EXERCISE INSTRUCTIONS - Exactly as they appear below, repeat the lines from the one with "The image size is (954, 470)." through the one with "Tap the Tiger Brokers logo". Drop every picture.

□ □ □

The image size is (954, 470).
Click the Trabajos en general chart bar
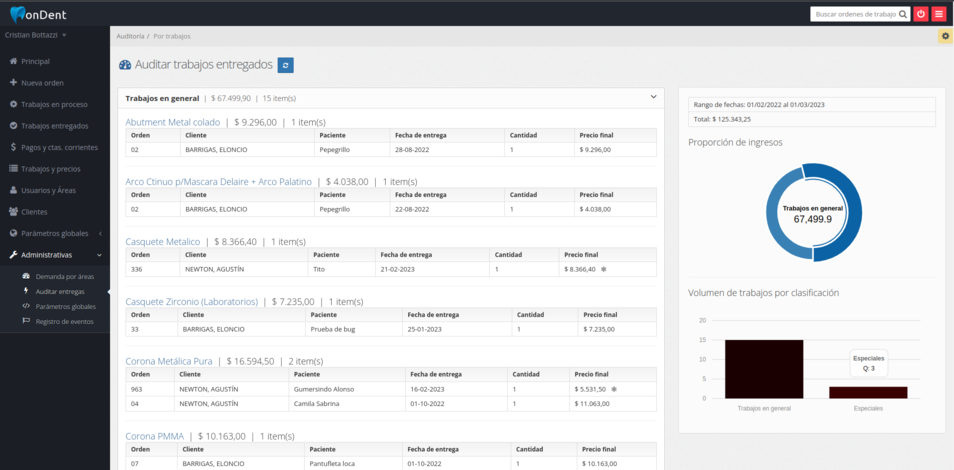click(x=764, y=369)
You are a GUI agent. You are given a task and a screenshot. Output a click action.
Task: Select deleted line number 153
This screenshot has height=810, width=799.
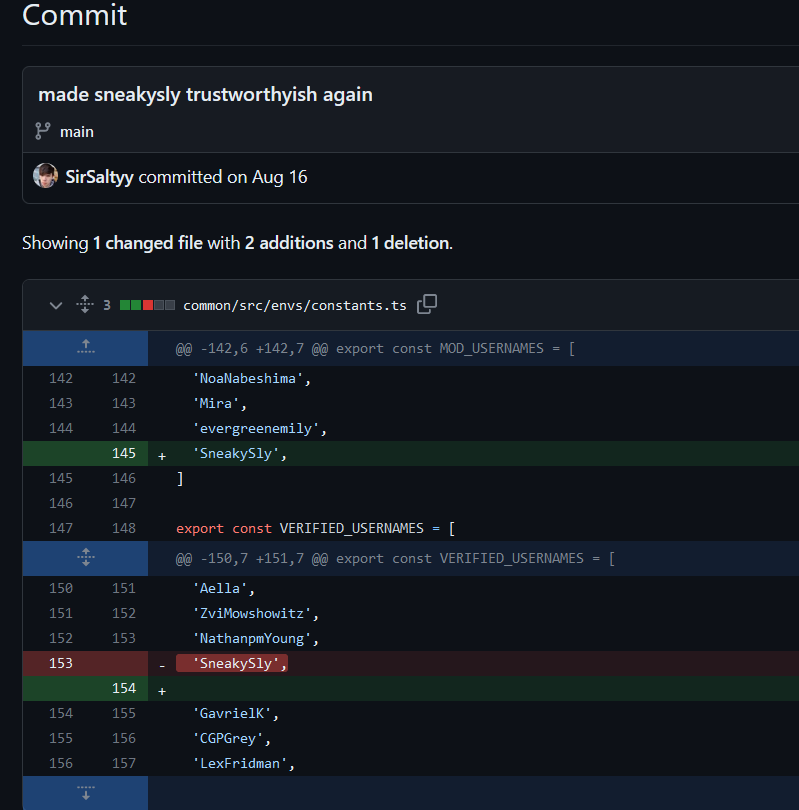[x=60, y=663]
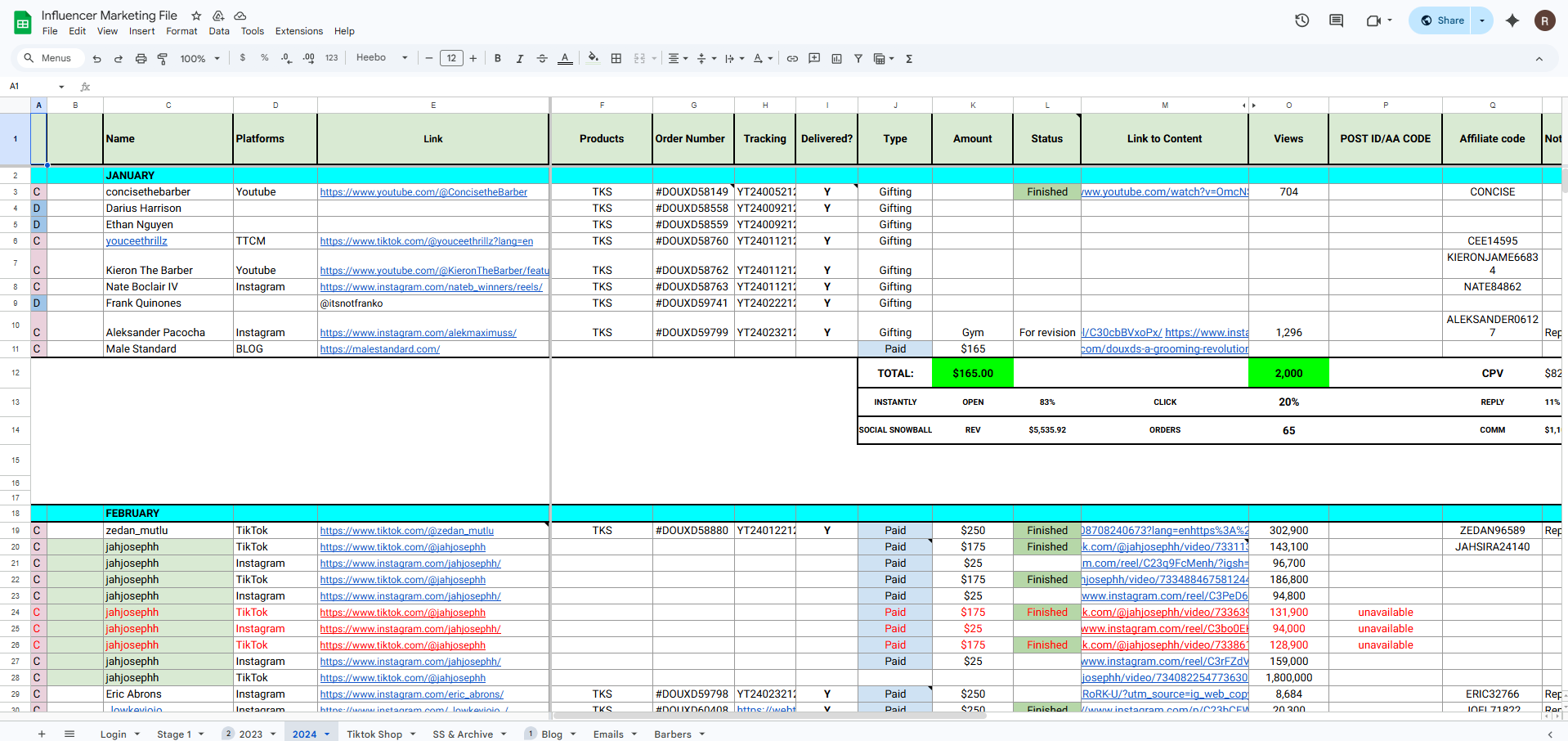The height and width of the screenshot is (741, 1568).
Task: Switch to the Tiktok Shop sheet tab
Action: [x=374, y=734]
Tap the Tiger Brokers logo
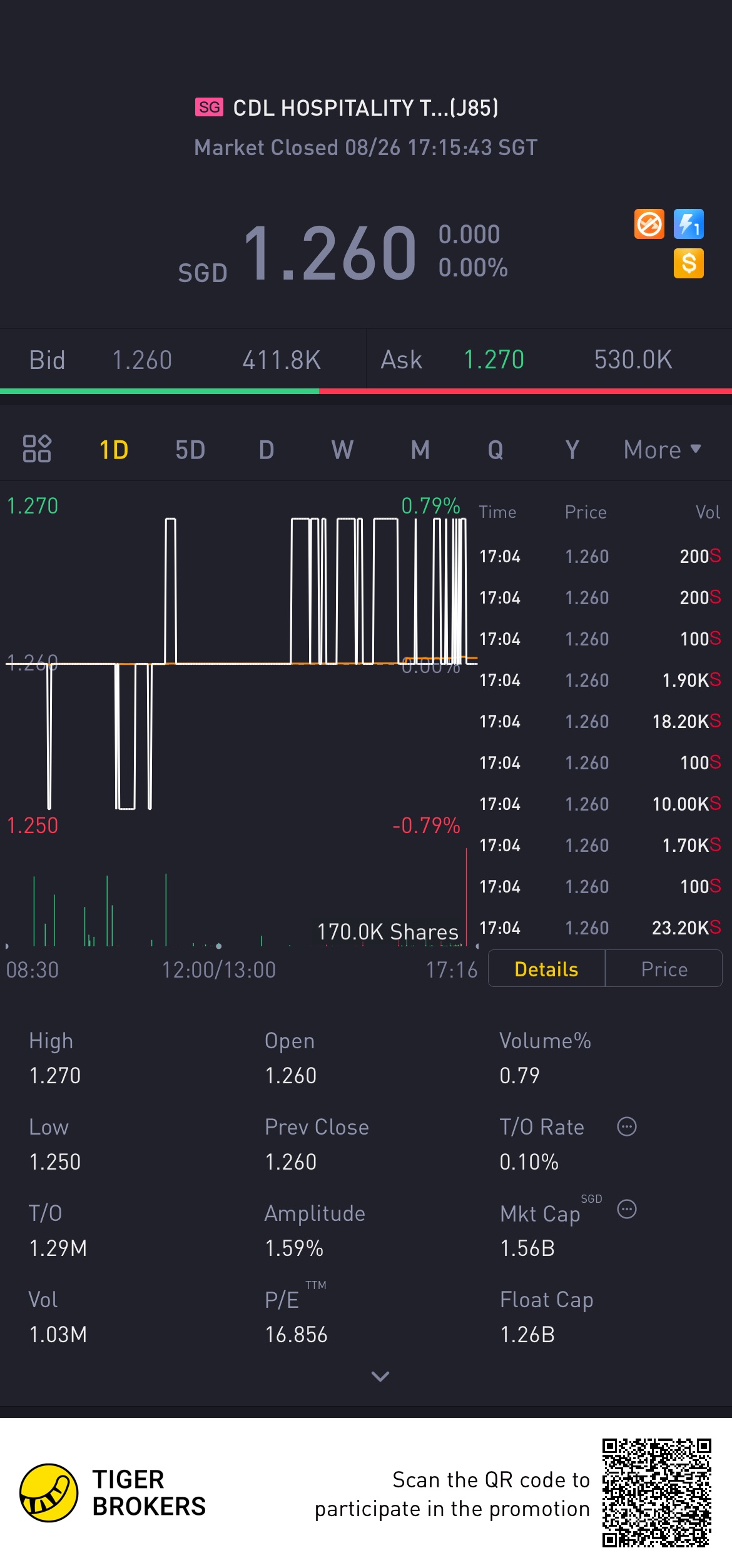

□ □ □

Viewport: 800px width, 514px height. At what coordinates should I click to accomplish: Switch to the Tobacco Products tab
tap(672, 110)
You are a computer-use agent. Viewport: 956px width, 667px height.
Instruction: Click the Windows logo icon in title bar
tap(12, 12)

□ □ □

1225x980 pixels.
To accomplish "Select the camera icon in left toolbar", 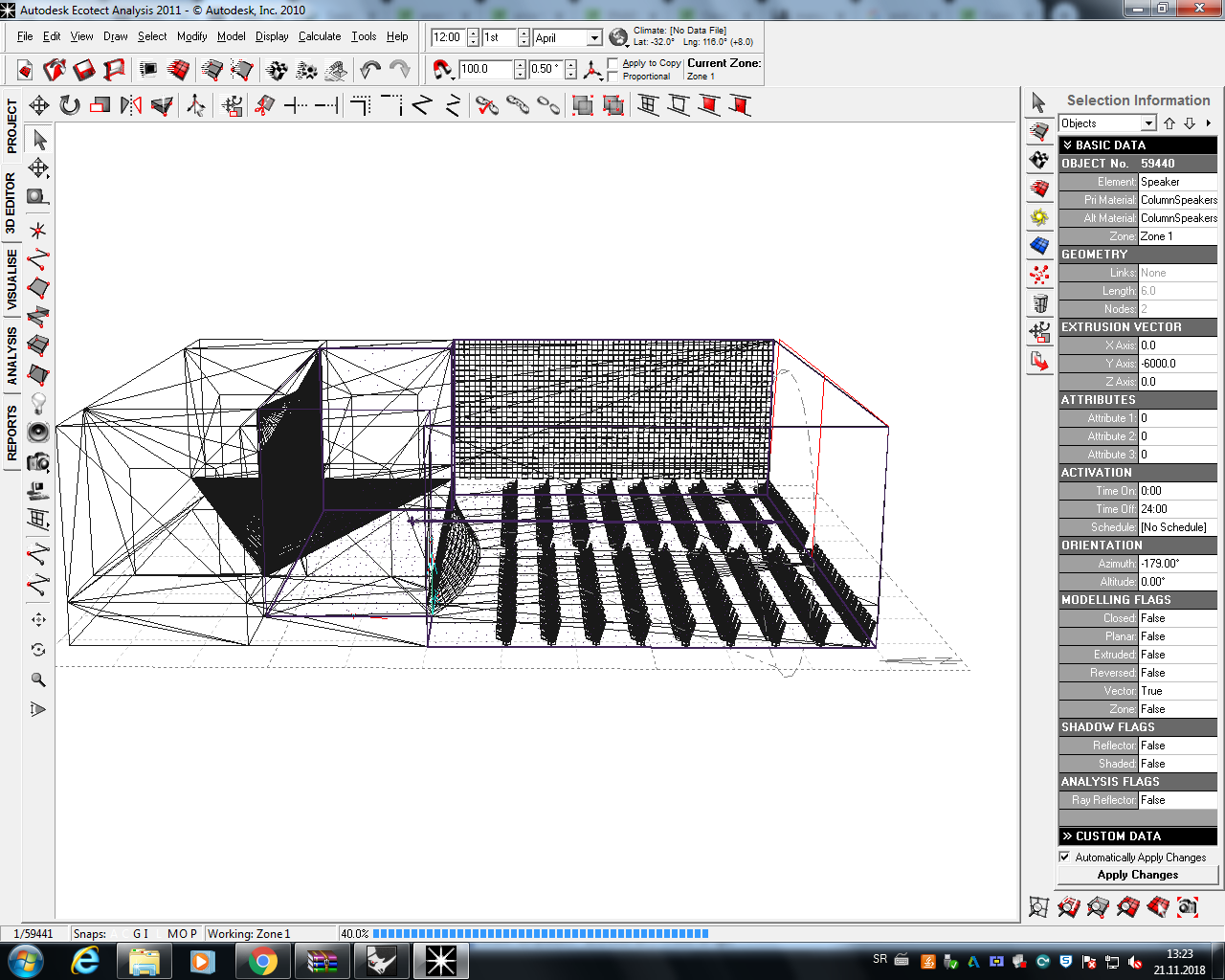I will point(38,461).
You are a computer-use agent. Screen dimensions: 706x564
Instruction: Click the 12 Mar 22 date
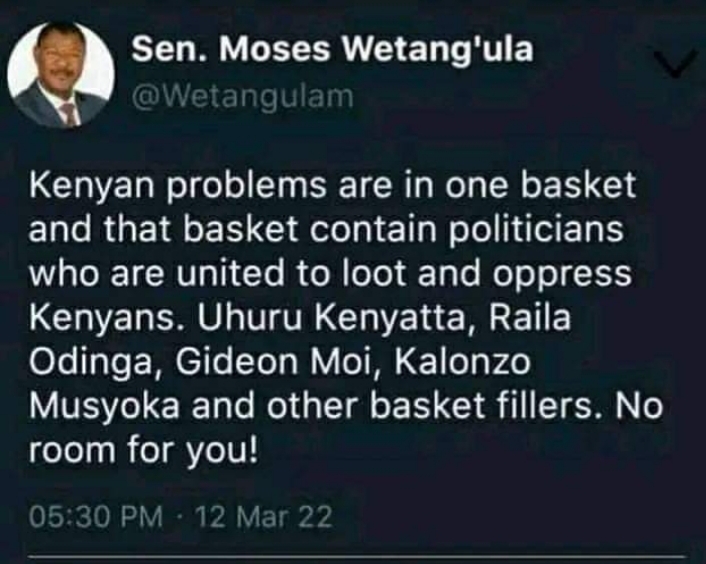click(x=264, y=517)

□ □ □

YOUR SOLUTION -
The image size is (954, 470).
Click the Trabajos en general chart bar
click(x=764, y=369)
You are a GUI agent. You are given a task and a screenshot. Output a click action.
Task: Select deleted line number 153
This screenshot has height=810, width=799.
[x=60, y=663]
The height and width of the screenshot is (741, 1568).
Task: Switch to the Tiktok Shop sheet tab
Action: [x=374, y=734]
Tap the Tiger Brokers logo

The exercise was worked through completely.